» **WHAT TO WORK ON**
In the role-play partner thread, what time zone does the person who opened it say they are in?

# Looking for a long-term [closed)



## Kamenriderfire (May 4, 2021)

I’m looking for someone who can RP preferably on Discord relatively regularly. It doesn’t have to be all the time but enough where we could get several posts in a day. Looking for someone who is open minded to all different types of role-play ideas. Someone who doesn’t mind a little give-and-take when it comes to what happens in the role-play. Someone who is willing to invest in what we are doing. If this sounds like you send me a personal message. I am in the US and my time zone is central time so take that into consideration.


----------



## NovaSwiftBrony (May 5, 2021)

Kamenriderfire said:


> I’m looking for someone who can RP preferably on Discord relatively regularly. It doesn’t have to be all the time but enough where we could get several posts in a day. Looking for someone who is open minded to all different types of role-play ideas. Someone who doesn’t mind a little give-and-take when it comes to what happens in the role-play. Someone who is willing to invest in what we are doing. If this sounds like you send me a personal message. I am in the US and my time zone is central time so take that into consideration.


I can play a female for you. I have no problem against it and I prefer discord as well. Feel free to add me and I'll get to you in the morning!

NovaTheLucario#6590


----------



## Gayle (Mar 23, 2022)

I may be interested depending on what you're looking for plot wise. ^.^


----------

» **SUPPLIED DATA**
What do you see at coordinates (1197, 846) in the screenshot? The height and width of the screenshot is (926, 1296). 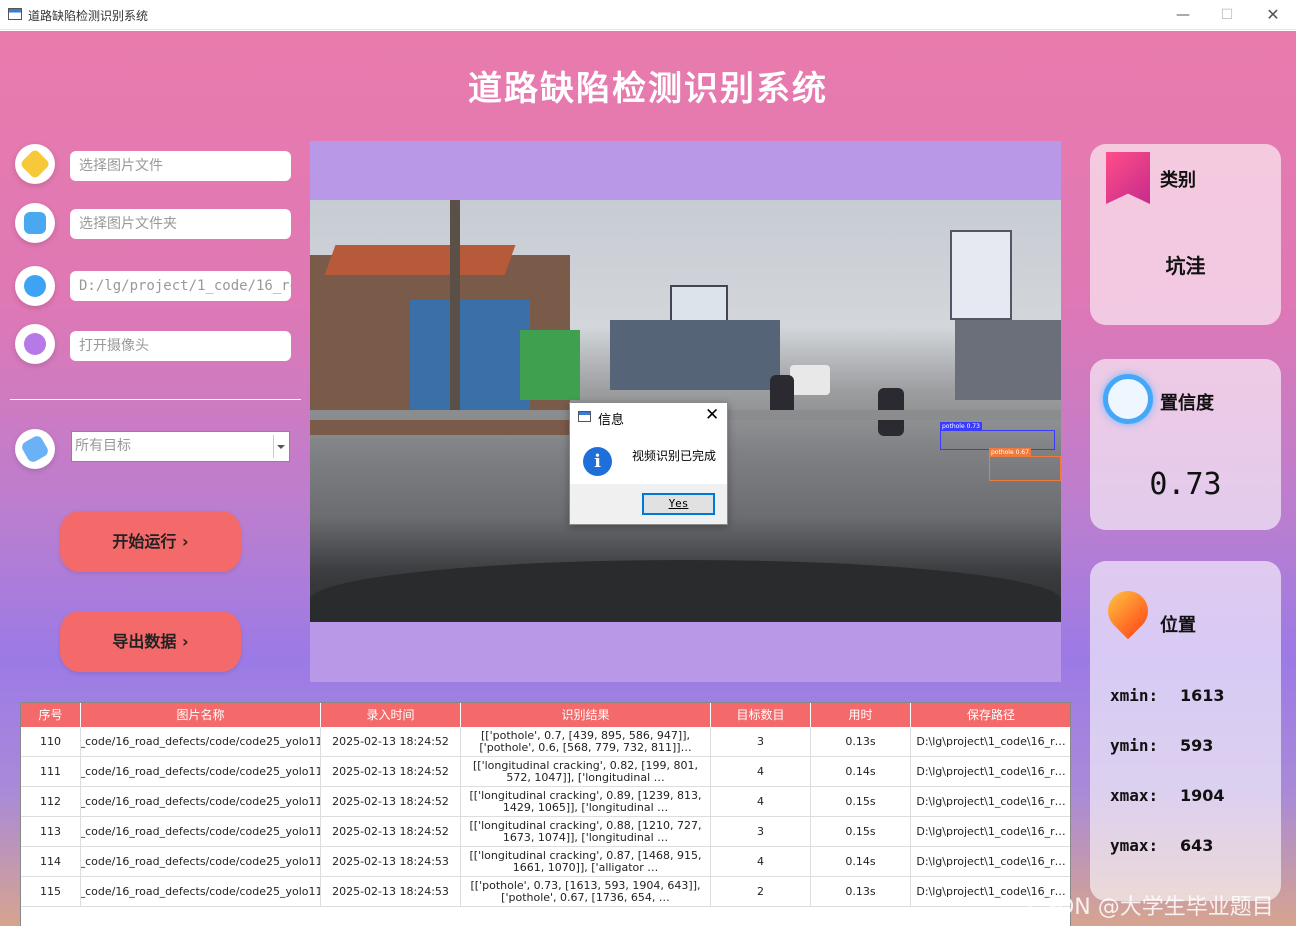 I see `ymax-value: 643` at bounding box center [1197, 846].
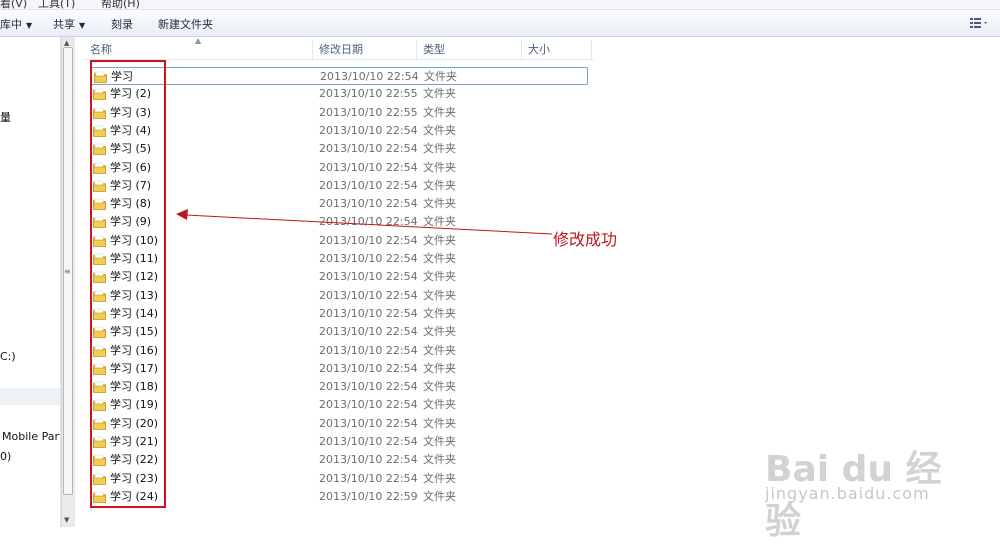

» **OUTPUT BELOW**
Central time, in the US.